[Stored data]
---+---
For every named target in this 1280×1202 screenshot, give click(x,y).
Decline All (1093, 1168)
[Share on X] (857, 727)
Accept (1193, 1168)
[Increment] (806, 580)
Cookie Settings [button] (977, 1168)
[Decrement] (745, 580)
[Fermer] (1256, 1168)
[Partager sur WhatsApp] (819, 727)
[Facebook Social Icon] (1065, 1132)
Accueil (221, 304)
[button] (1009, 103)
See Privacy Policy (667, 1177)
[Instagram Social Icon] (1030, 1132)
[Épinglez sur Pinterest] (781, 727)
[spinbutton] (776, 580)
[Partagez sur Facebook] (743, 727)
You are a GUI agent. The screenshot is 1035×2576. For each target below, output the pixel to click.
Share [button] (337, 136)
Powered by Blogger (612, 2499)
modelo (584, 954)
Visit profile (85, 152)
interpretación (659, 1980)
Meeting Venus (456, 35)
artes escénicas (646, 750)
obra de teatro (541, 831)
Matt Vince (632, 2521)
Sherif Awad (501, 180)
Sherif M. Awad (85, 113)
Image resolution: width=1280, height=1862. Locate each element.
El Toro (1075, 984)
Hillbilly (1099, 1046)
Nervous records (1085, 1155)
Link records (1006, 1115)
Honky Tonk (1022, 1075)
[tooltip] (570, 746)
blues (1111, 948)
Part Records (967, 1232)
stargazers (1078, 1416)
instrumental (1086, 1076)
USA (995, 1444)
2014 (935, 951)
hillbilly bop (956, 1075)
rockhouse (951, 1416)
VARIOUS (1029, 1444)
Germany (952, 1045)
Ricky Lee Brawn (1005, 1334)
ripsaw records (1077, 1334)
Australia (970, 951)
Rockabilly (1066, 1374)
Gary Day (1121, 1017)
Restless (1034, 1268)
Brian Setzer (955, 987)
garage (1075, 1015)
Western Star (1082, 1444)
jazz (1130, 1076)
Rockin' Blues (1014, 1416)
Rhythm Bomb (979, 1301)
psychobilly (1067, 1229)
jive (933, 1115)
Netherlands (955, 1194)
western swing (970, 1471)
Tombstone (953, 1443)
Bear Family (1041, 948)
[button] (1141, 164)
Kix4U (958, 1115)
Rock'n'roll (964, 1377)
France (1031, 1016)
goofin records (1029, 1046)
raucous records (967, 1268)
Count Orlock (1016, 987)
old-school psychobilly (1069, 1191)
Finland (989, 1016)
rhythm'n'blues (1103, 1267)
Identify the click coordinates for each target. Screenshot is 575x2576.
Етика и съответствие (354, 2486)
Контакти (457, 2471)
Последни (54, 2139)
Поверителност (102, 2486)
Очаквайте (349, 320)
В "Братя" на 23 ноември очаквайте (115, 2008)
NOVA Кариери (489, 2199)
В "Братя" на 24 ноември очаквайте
---+---
# [Task to complete]
The records above should be printed exactly, please, from the first line through the line containing "Accueil (221, 304)", with both ends kept and nothing past it.

# [Written answer]
For every named target in this 1280×1202 screenshot, give click(x,y).
Decline All (1093, 1168)
[Share on X] (857, 727)
Accept (1193, 1168)
[Increment] (806, 580)
Cookie Settings [button] (977, 1168)
[Decrement] (745, 580)
[Fermer] (1256, 1168)
[Partager sur WhatsApp] (819, 727)
[Facebook Social Icon] (1065, 1132)
Accueil (221, 304)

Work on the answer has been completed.